При этом вполне допустимо, если сотрудники с небольшим опытом участвуют в проектах, но только если их работу полностью контролирует сильный «ментор». А если не контролирует? Тогда возможны два варианта развития событий. Первый – сам представитель компании-заказчика работ имеет опыт, достаточный для того, чтобы «вытянуть» проект и оправдать вложенные средства. Правда, возникает вполне справедливый вопрос: а зачем ему тогда консультирование? Второй вариант – неопытность команды консультантов приводит проект к провальным результатам или результатам «для галочки». Разработали, внедрили, отчитались, а то, что это не работает как следовало бы, – проблема специалистов заказчика.

Лучшее – враг хорошего

Другая проблема – «чрезмерное консультирование». В этом случае консалтинговые компании не решают конкретные проблемы и задачи заказчиков, а навязывают множество  услуг, побольше и подороже, да еще с большим количеством недешевых средств защиты информации. Цель понятна – есть бюджет, и важно его застолбить.

Скоуп подобных консалтинговых проектов размывается на несколько лет, работы начинаются, но, как ремонт, не всегда заканчиваются. А что уж говорить о реальных результатах, ценность которых можно измерить! И если ИБ-сотрудники компаний-клиентов не обладают необходимым пониманием того, что и как должно делаться, всецело доверяясь консультантам, то очень часто их ожидает разочарование.

Дом без фундамента

Еще один пример – умышленно или по неопытности недооцененный ИБ-уровень компании-клиента. Предположим, в компании еще практически не выстроены базовые ИБ-процессы, а уже планируется внедрить что-то более высокоуровневое – тот же SIEM как крайне необходимое средство мониторинга и профилактики, чуть ли не панацею от всех ИБ-болезней. При этом отсутствуют процессы управления лог-файлами журналов регистрации событий, картина того, какие лог-файлы, как и из каких систем собираются, продолжительность хранения, сценарии использования и их полезные корреляции, отдельно выделенные роли и задачи офицеров мониторинга…

В результате установленная система выдает 100 500 событий и еще столько же различных корреляций.

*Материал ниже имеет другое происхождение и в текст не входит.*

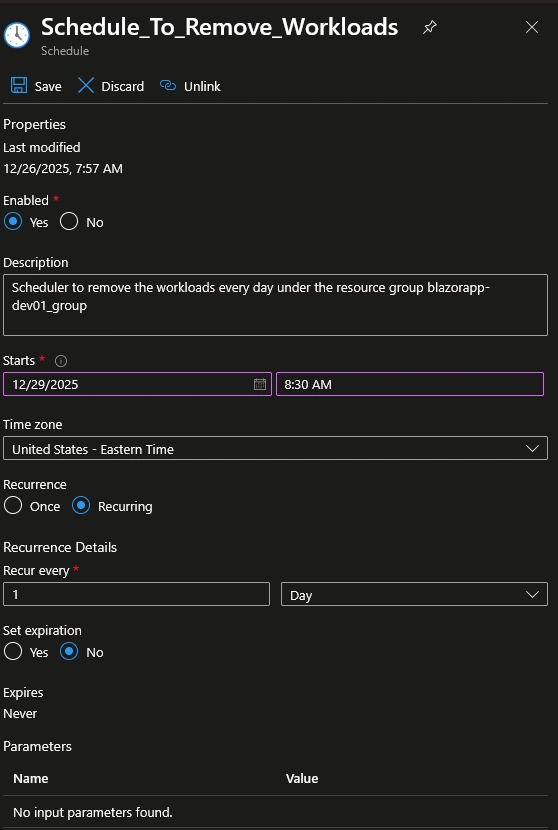Click the start time field 8:30 AM
The width and height of the screenshot is (558, 830).
point(410,384)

Цели ее использования далеко не прозрачны, полезность применения абсолютно не понятна, как и то, в чем и по каким индикаторам измерять эффективность работы процесса. И так происходит повсеместно.

Немного прагматики

Как в своих проектах избежать подобных проблем? Рекомендации достаточно банальны:

– необходимо осознавать, что установить «железку» или написать «бумажки», пусть и правильные, еще не достаточно. Требуется создать полноценный процесс;

 – нужно больше внимания уделять планированию проекта, вместе с консультантами  тщательно разрабатывать этапы, их цели, определять решаемые задачи, достигаемые результаты, критерии их оценки и способы измерения;

 – наконец, следует регулярно повышать уровень своей ИБ-компетентности, и тогда многие вопросы (например, своевременность проводимых консалтинговых работ в соответствии с уровнем зрелости компании, их состав, продолжительность) отпадут сами собой.